◆ **Requirement 1**:
In the TIJO setup guide, which entries in the directory tree carry the comment "Downloaded with above script"? List every one.
◆ **Requirement 2**:
From the TIJO setup guide, copy out the stretch from "Official Implementation of" through "Walmer et al.", word for word.

◆ **Document**:
Official Implementation of ICCV'23 paper on Multimodal Backdoor Defense Technique: TIJO (Trigger Inversion using Joint Optimization).
Paper: Sur et al.
Here we show defense against Dual-Key Multimodal Backdoor Attacks introduced in Walmer et al.
In this work we also published TrojVQA dataset, a dataset of benign and backdoored VQA models, used for studying the current Multimodal Backdoor Defense.
(Optional) Build the docker which has the appropriate environment to run the TIJO code. Note: The docker builds detectron2 which needs nvidia
runtime to be set as default.
docker build -t tijo .
Run the docker environment. Note: Provide a local path /path/to/store/trojvqa/dataset/
where TrojVQA dataset will be downloaded and be subsequently used. Also mount a local path /path/to/store/results
to store results.
docker run -it --rm \
-v /path/to/store/trojvqa/dataset/:/data \
-v /path/to/store/results/:/results \
tijo bash
Download TrojVQA dataset:
sh util/download_dataset.sh
Download VQAV2 Validation dataset. The tree will look like this
/data/TrojVQA
├── specs # Downloaded with above script
├── results # Downloaded with above script
├── model_sets/v1 # Downloaded with above script
│ ├── bottom-up-attention-vqa
│ └── openvqa
└── data # Downloaded VQAV2 Val to this structure
└── clean
└── v2_OpenEnded_mscoco_val2014_questions.json
└── v2_mscoco_val2014_annotations.json
└── val2014
...

◆ **Provided information**:
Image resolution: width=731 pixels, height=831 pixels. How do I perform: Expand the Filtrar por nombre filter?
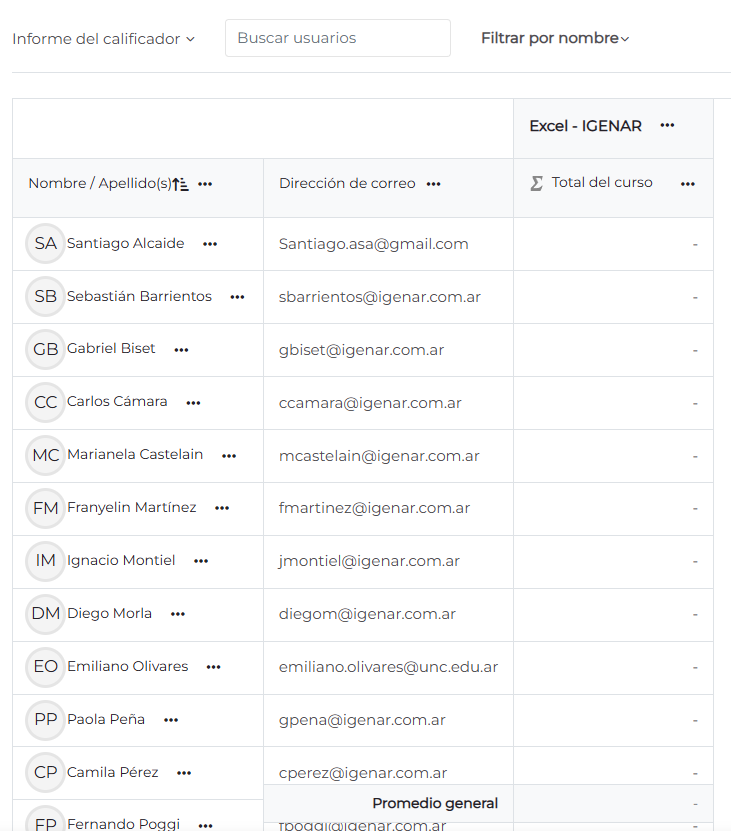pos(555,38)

* * *

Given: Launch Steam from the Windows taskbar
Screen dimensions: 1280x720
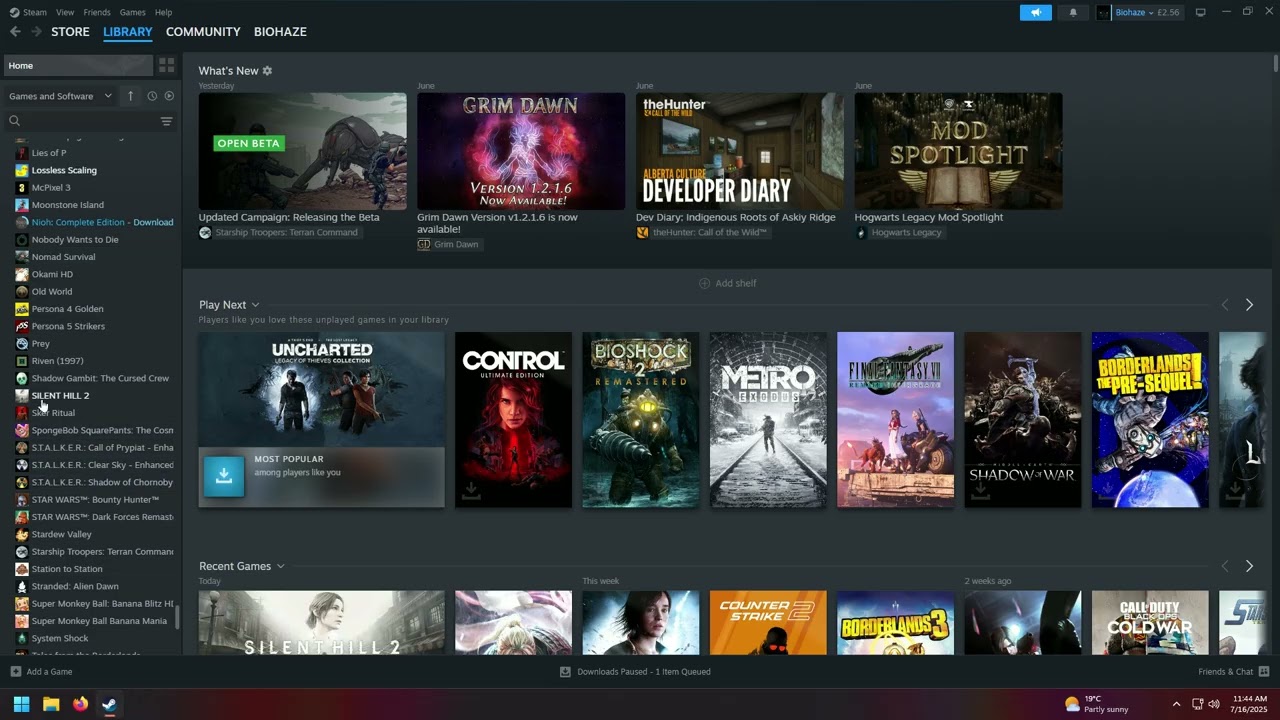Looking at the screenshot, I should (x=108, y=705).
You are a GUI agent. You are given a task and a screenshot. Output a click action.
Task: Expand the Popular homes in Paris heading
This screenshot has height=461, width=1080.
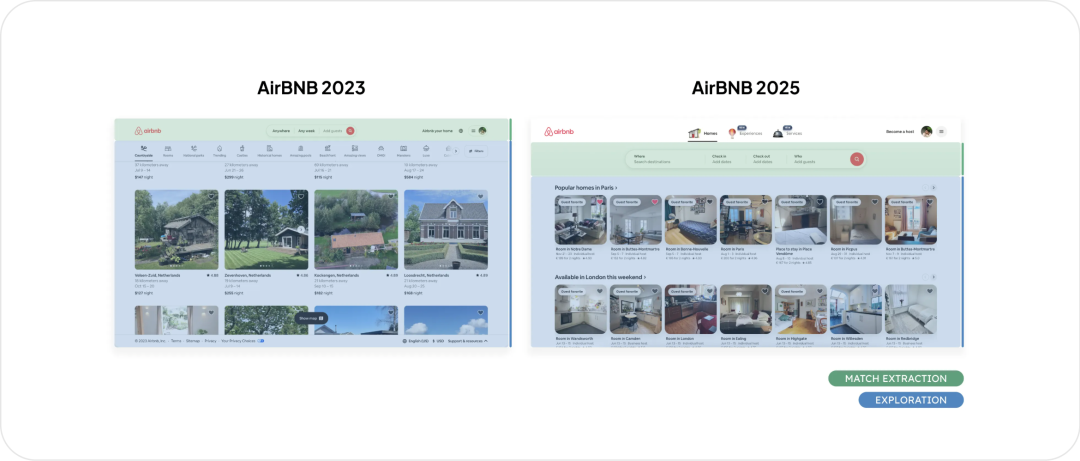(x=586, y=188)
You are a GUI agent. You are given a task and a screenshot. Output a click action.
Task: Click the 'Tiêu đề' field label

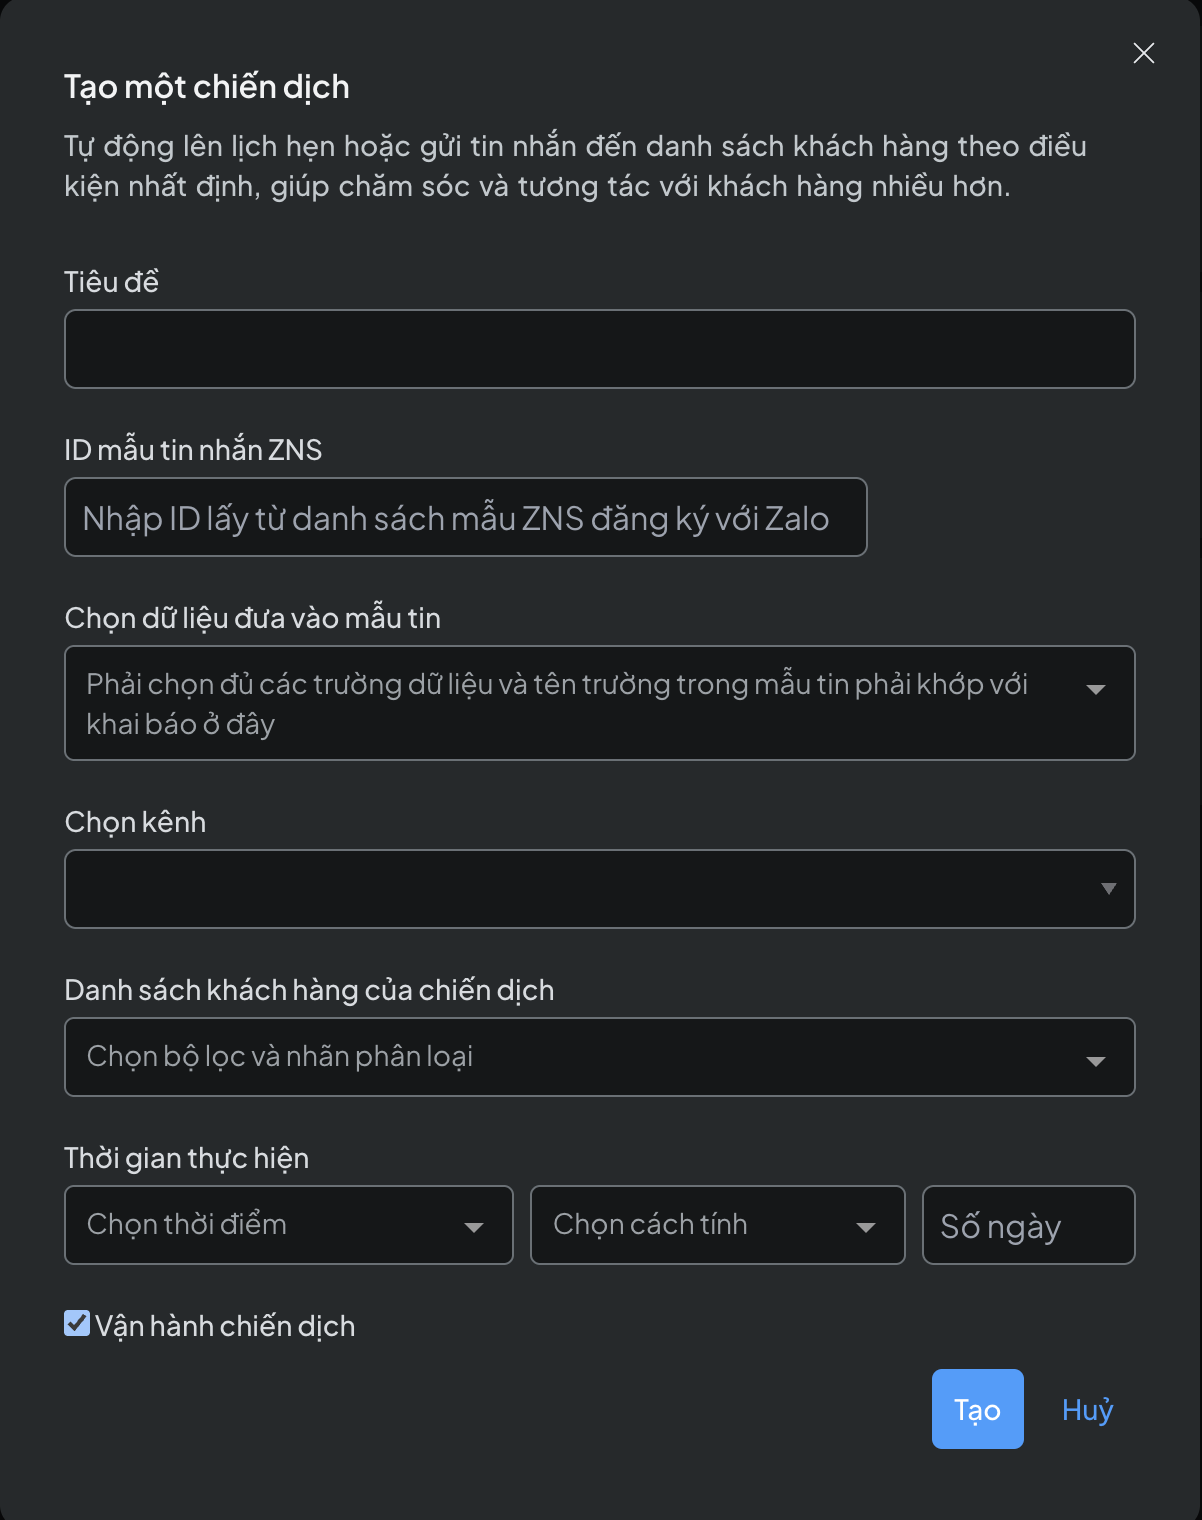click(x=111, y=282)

◆ **Final result 1**:
specs, results, model_sets/v1

◆ **Final result 2**:
Official Implementation of ICCV'23 paper on Multimodal Backdoor Defense Technique: TIJO (Trigger Inversion using Joint Optimization).
Paper: Sur et al.
Here we show defense against Dual-Key Multimodal Backdoor Attacks introduced in Walmer et al.